# Exercise objective
Only the lines from the one containing "This screenshot has height=542, width=748." through the end of the entries should be returned, exactly as they are, with the pictures omitted.

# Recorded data
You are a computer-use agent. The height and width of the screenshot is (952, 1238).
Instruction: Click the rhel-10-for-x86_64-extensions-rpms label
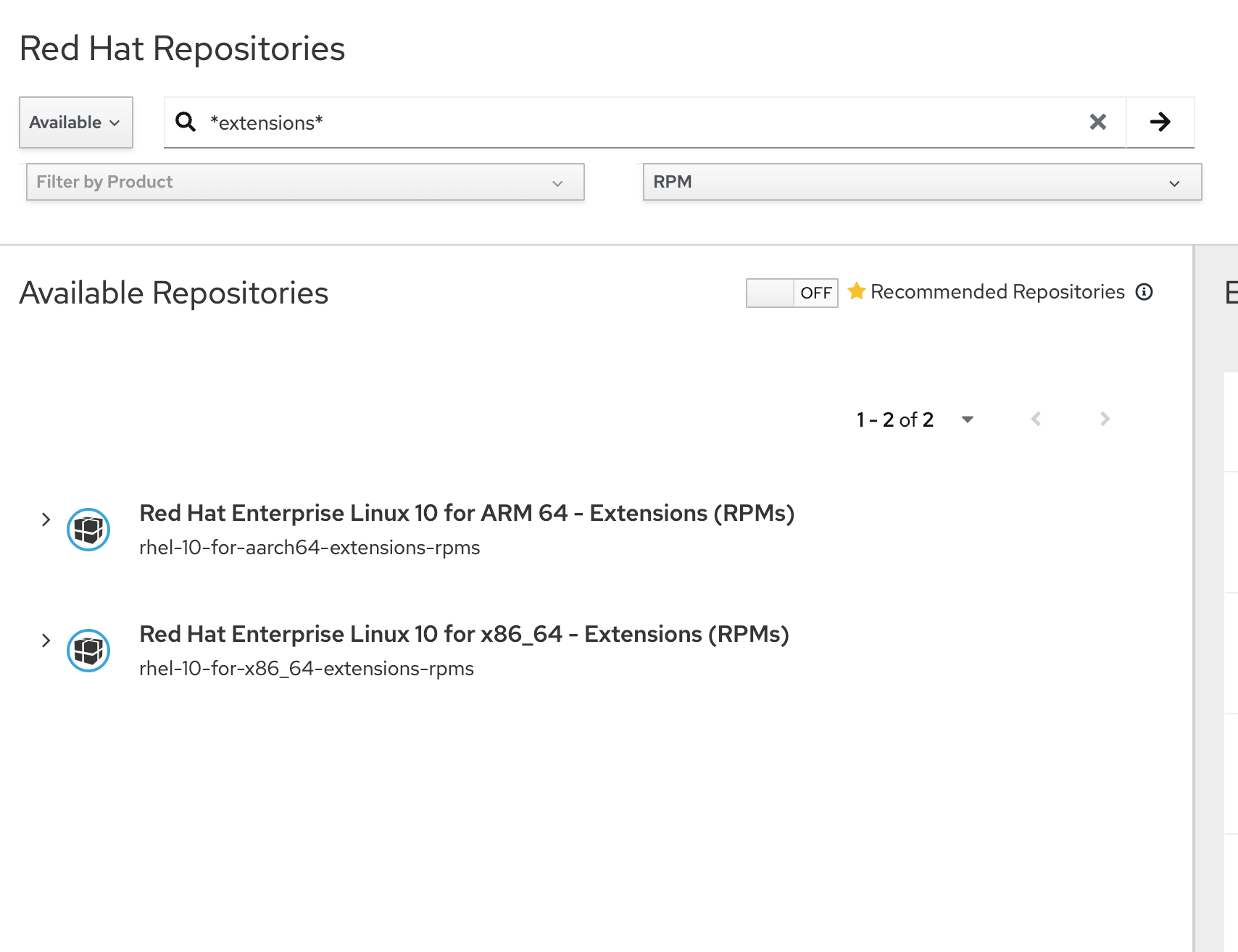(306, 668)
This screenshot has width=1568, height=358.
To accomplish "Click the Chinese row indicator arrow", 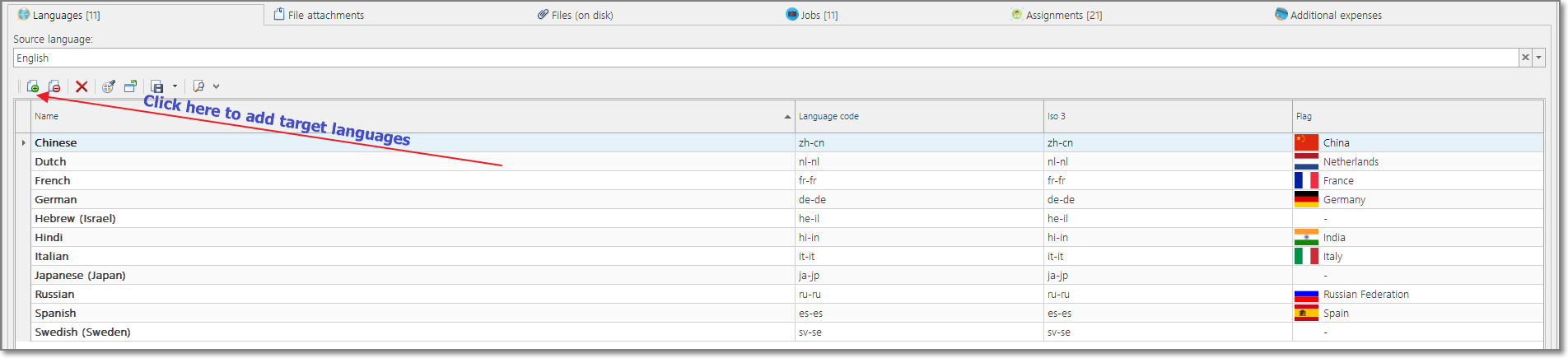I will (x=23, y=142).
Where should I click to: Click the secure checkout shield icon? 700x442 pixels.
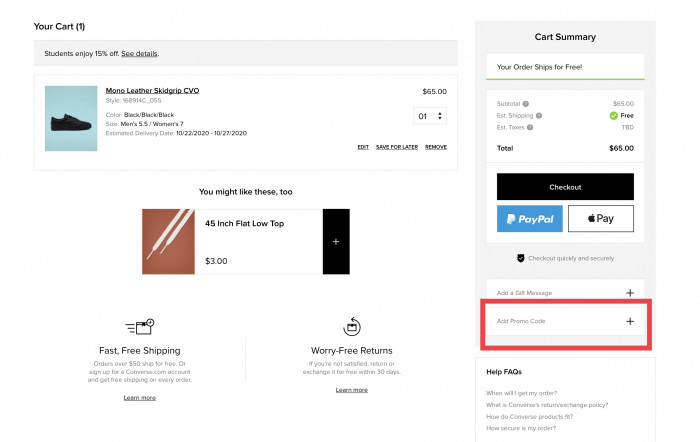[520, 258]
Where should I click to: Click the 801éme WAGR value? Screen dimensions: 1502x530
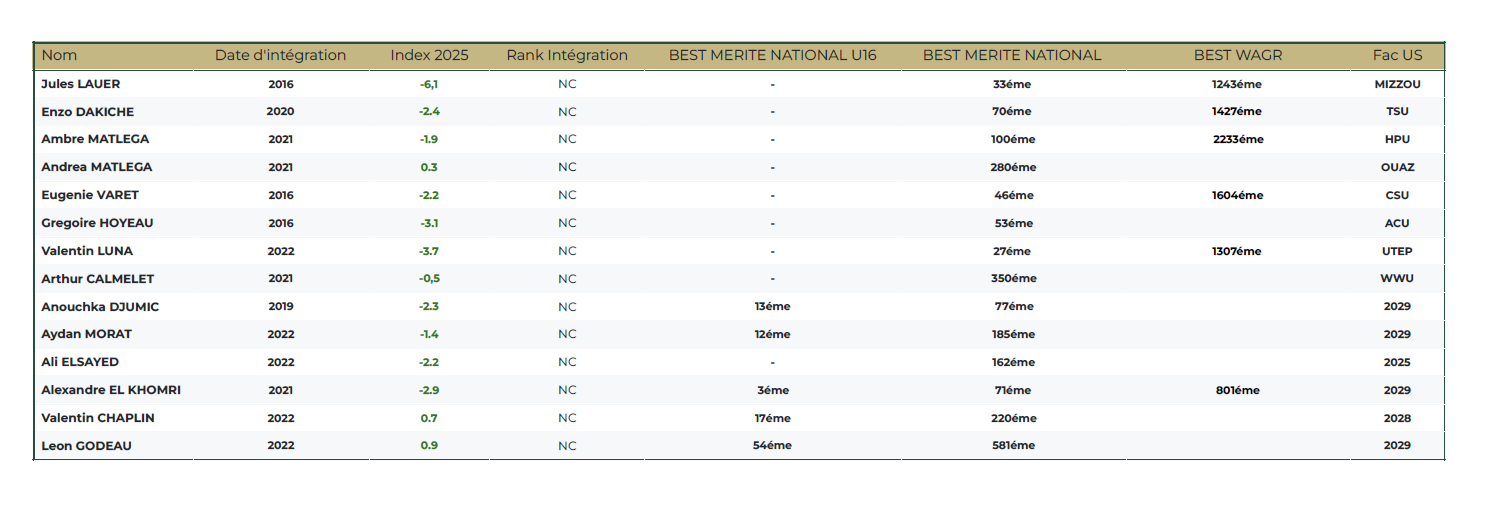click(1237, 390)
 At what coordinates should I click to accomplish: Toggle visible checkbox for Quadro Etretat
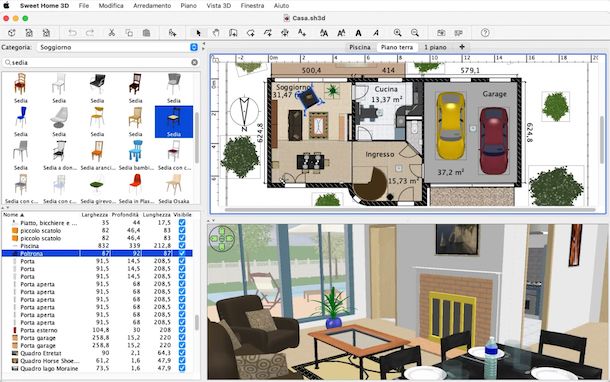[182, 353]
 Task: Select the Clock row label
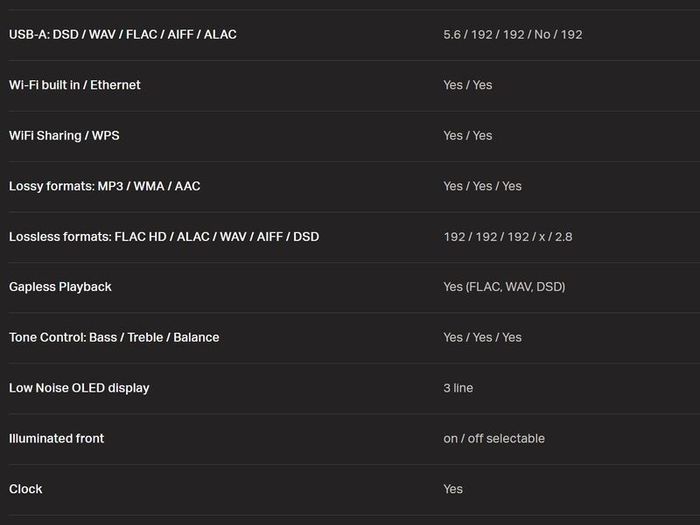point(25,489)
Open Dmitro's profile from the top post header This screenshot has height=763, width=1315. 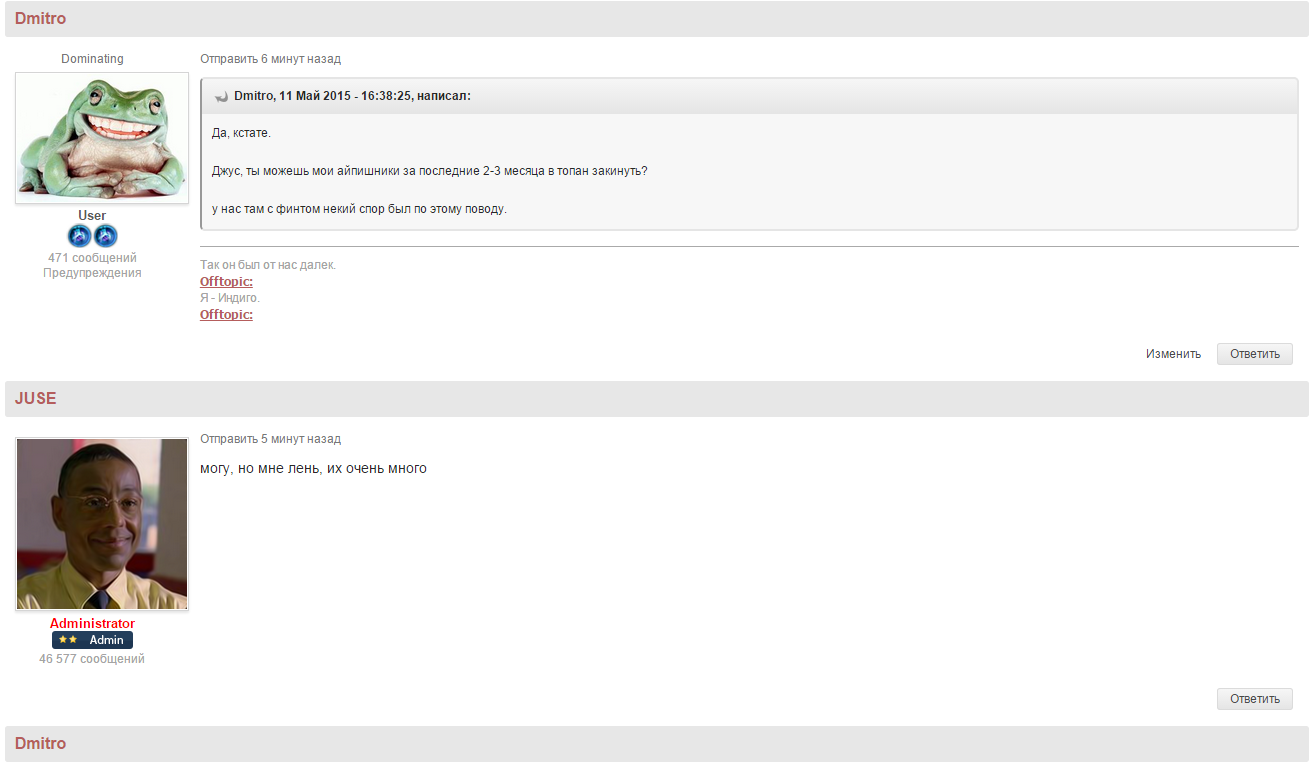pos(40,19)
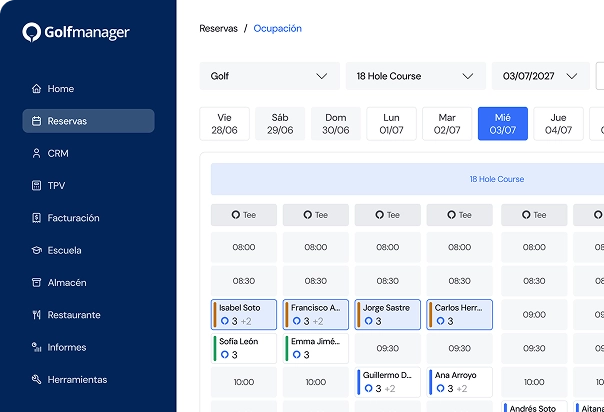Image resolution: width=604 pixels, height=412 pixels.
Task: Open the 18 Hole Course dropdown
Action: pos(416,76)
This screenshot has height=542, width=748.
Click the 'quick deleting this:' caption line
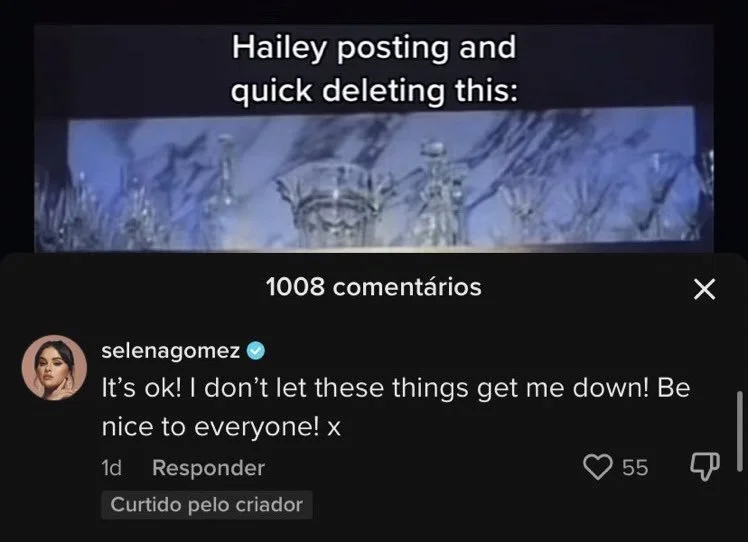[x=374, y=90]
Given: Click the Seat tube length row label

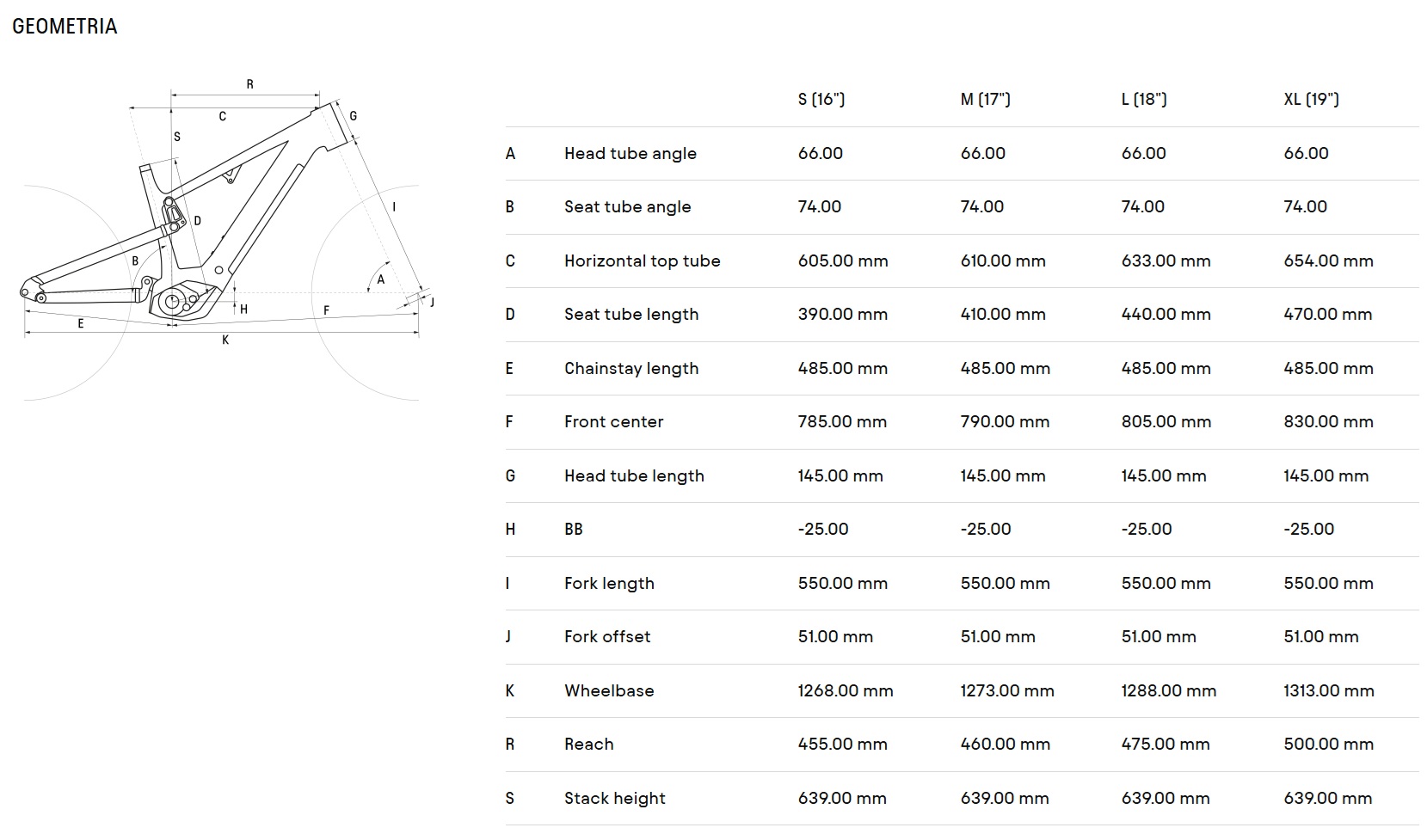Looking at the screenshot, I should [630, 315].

# Answer space
This screenshot has height=542, width=748.
Click the 'quick deleting this:' caption line
[x=374, y=90]
Given: Click the Seat tube length row label

Looking at the screenshot, I should [630, 315].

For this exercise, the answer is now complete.